The implementation for the speaker verification system first addresses the issue of finding the endpoints of speech in a waveform. Endpoints are the points on the time axis at which the actual speech signal starts and terminates. The code’s algorithm finds the start and end of speech in a given waveform, allowing the speech to be removed and analyzed. It is important to note that this algorithm gives the entire region where speech exists in an input signal. This speech could include voiced regions as well as unvoiced regions. Voiced speech includes hard consonants such as "ggg" and "ddd", while unvoiced speech includes fricatives such as "fff" and "sss". For the short-time magnitude of a speech signal, it is necessary to include all speech which would be located by this algorithm. However, for short-time pitch, one is only concerned with voiced regions of speech. As a result, this algorithm is not used, and instead, we use the energy in the signal to find the voiced and unvoiced regions of the pitch track.

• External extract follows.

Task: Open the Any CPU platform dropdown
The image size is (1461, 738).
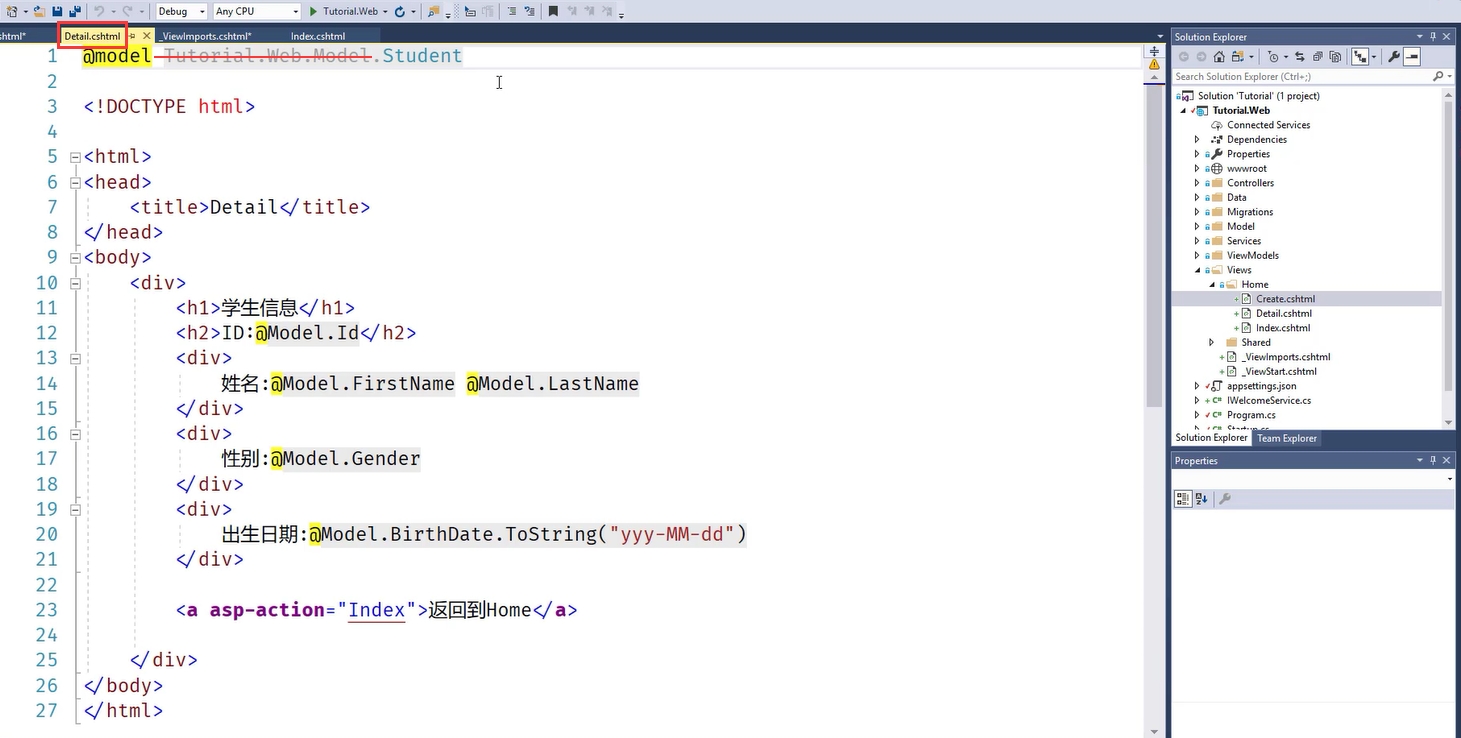Action: 256,11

4.2 Dynamic Time Warping (DTW)

"Dynamic Time Warping" (DTW) is a procedure which computes a non-linear mapping of one signal onto another by minimizing the distances between the two signals i.e the input signal and the key signal. Suppose a speaker verification system has a password of "Project". If the user says "Prrroooject" instead of “Project”, here the rate of speech has varied during the input. Obviously, a simple linear squeezing of this longer password will not match the key signal because the user slowed down the first syllable while he kept a normal speed for the "ject" syllable. We need a way to non-linearly time-scale the input signal to the key signal so that we can line up appropriate sections of the signals (i.e. so we can compare "Prrrooo" to "Pro" and "ject" to "ject"). The solution to this problem is "Dynamic Time Warping" (DTW).

4.3 Feature Extraction

The final implementation for our speaker verification system includes matched filtering the pitch and magnitude of a signal. By comparing the “short-time” magnitude and “short-time” pitch of two speech signals, we are separating the waveforms into their slowly and quickly varying components, respectively, thus eliminating the problem of aligning the phase of the two input waveforms. “short-time” processing methods => short segments of the speech signal are “isolated” and “processed” as if they were short segments from a “sustained” sound with fixed (non-time-varying) properties.

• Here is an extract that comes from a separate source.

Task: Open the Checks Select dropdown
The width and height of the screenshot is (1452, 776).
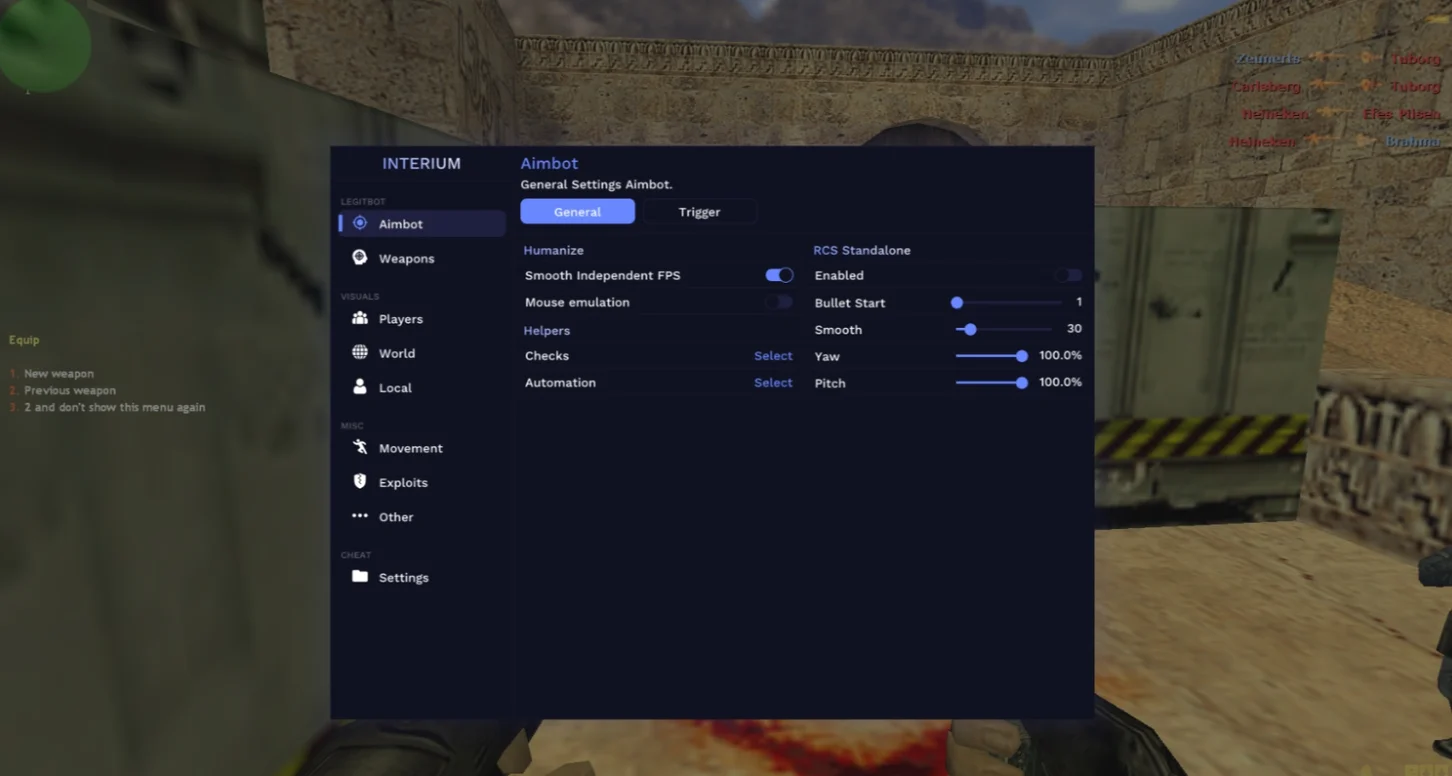Action: tap(773, 356)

4.3.1 Short-Time Magnitude

One portion of the final implementation is the comparison of the short-time magnitude of two speech signals. Using an endpoint detection process, the speech is selected from the two input waveforms. Then, their short-time magnitudes are determined.

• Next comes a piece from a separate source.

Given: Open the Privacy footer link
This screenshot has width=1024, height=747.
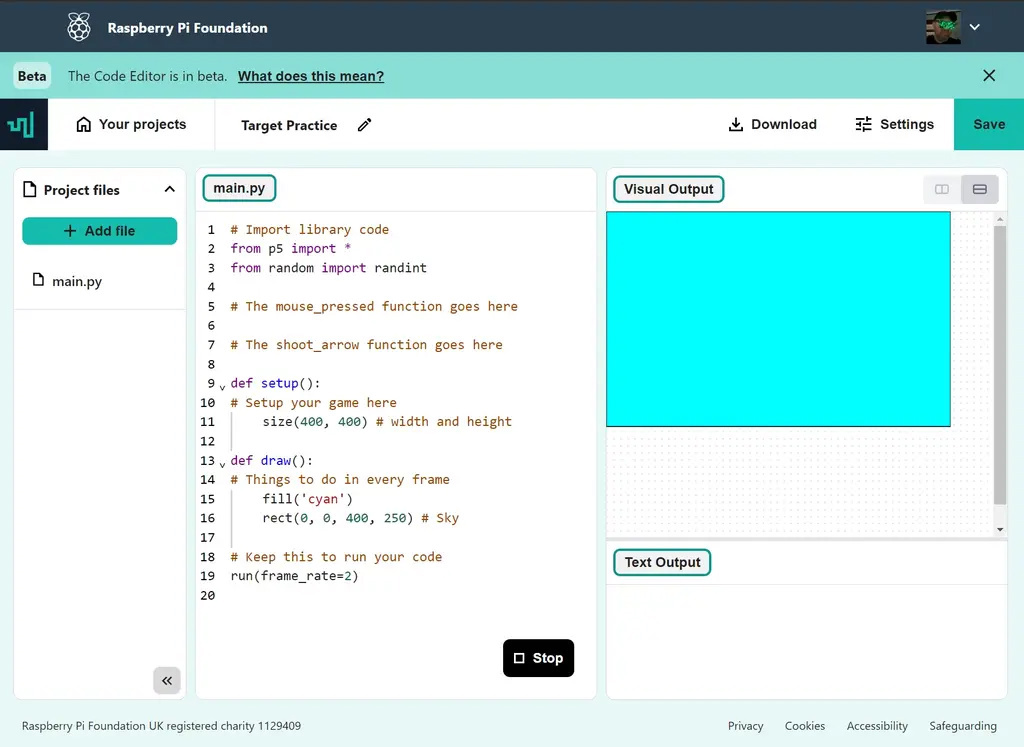Looking at the screenshot, I should point(745,726).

4.3.2 Short-Time Frequency

A simple model of the human vocal tract is a cylinder with a flap at one end. When air is forced through the tract, the vibration of the flap is periodic. The inverse of this period is known as the fundamental frequency, or pitch. This frequency, combined with the shape of the vocal tract, produces the tone that is your voice. Variations in people's vocal tracts result in different fundamentals even when the same word is said. Therefore, pitch is another characteristic of speech that can be matched. For short-time pitch, one is only concerned with voiced regions of speech. As a result, the end point detection process is not used, and instead, we use the energy in the signal to find the voiced and unvoiced regions of the pitch track.

4.4 Training

When a speaker attempts to verify himself with this system, his incoming signal is compared to that of a "key". This key should be a signal that produces a high correlation for both magnitude and pitch data when the authorized user utters the password, but not in cases where:
• the user says the wrong word (the password is forgotten)
• an intruder says either the password or a wrong word
To develop such a key, the system is trained for recognition of the speaker. In this instance, the speaker first chooses a password, and it is acquired five separate times. The pitch and magnitude information are recorded for each. The signal that matches the other four signals best in both cases is chosen as the key.

4.5 Verification

Once a key has been established, an authorization attempt breaks down into the following steps:
1. The person speaks a password into the microphone.
2. The short-time magnitude of the signal is found and recorded, as is the pitch track.
3. Each is cropped and dynamically time warped so that (possible) corresponding points on the signals are aligned.
4. Now that the signals rest on top of each other, matched filter (for both magnitude and pitch) to determine a numerical value for their correlation.
5. These numbers are compared to the thresholds set when the key was first created. If both the magnitude and pitch correlations are above this threshold, the speaker has been verified.
6. Allow user to enter top-secret hangout.